ORE User Guide - Resource Map Discovery

Abstract

Crawlers or harvesters must discover Resource Maps (ReMs) before the aggregations described by them can be understood. ReMs can be discovered in any number of ways and this document discusses some of the recommended discovery mechanisms. Other discovery mechanisms may evolve over time and vary based on the practices of particular communities.

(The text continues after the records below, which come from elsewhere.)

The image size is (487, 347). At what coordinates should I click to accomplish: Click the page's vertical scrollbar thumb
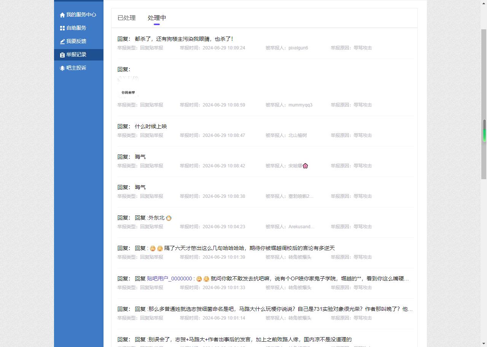[484, 131]
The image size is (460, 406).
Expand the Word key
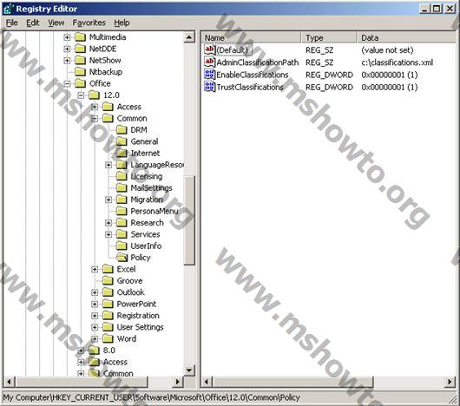click(95, 339)
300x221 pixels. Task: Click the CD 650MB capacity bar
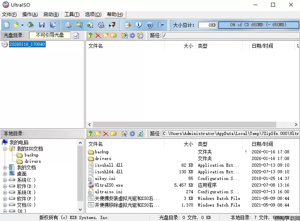258,25
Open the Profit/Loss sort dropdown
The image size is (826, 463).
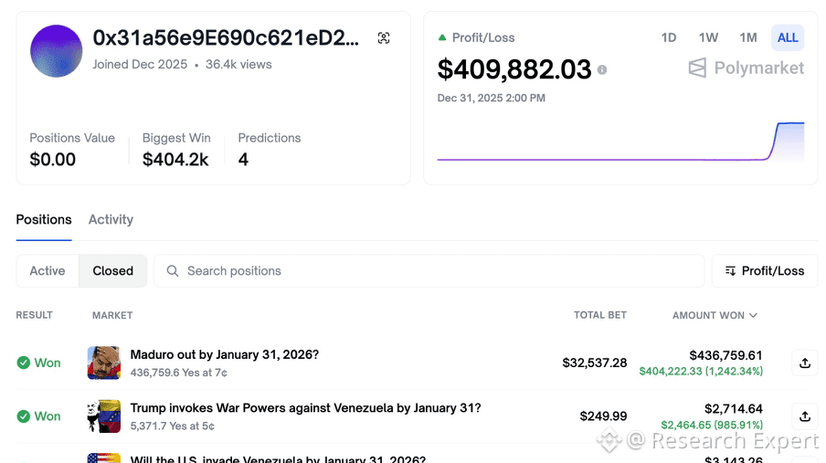(x=764, y=271)
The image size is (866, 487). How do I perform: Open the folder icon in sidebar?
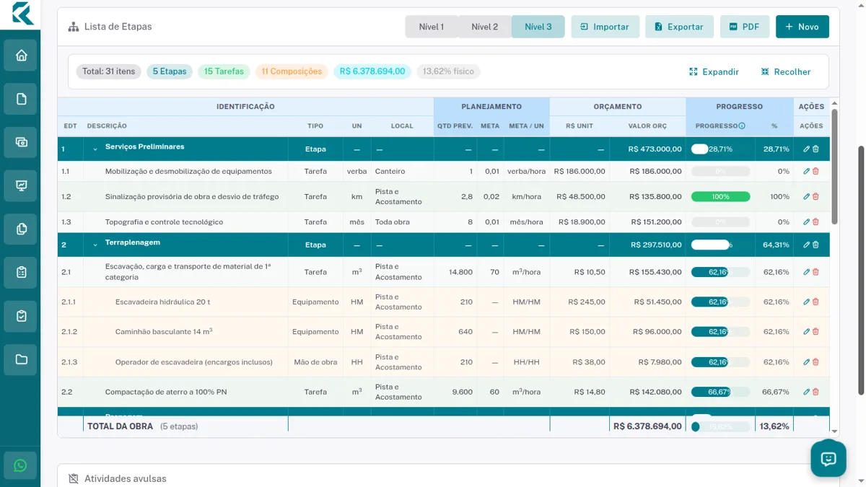click(21, 359)
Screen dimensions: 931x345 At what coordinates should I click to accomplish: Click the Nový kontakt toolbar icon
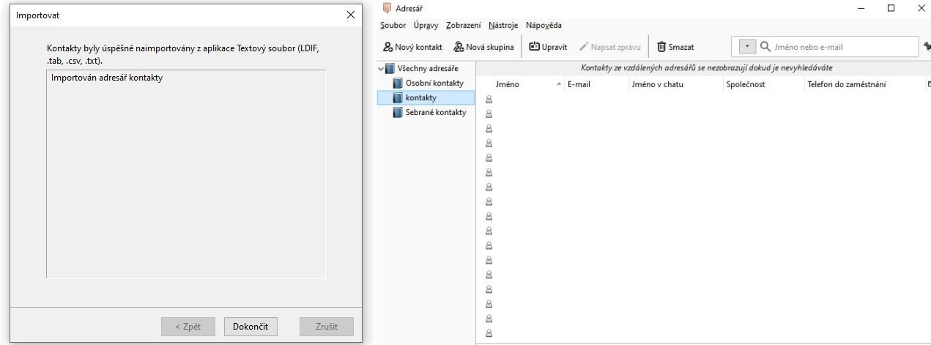388,47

This user guide is one of several documents comprising the OAI-ORE specification and user guide.

1. Introduction

Resource Map (ReMs) discovery is a precondition of use. There is no single, best method for discovering ReMs. This document covers a variety of suggested ReM discovery mechanisms, grouped into the categories of: Batch Discovery, Resource Embedding and Response Embedding and examples are explored for each category. Additional categories and examples are expected to evolve over time.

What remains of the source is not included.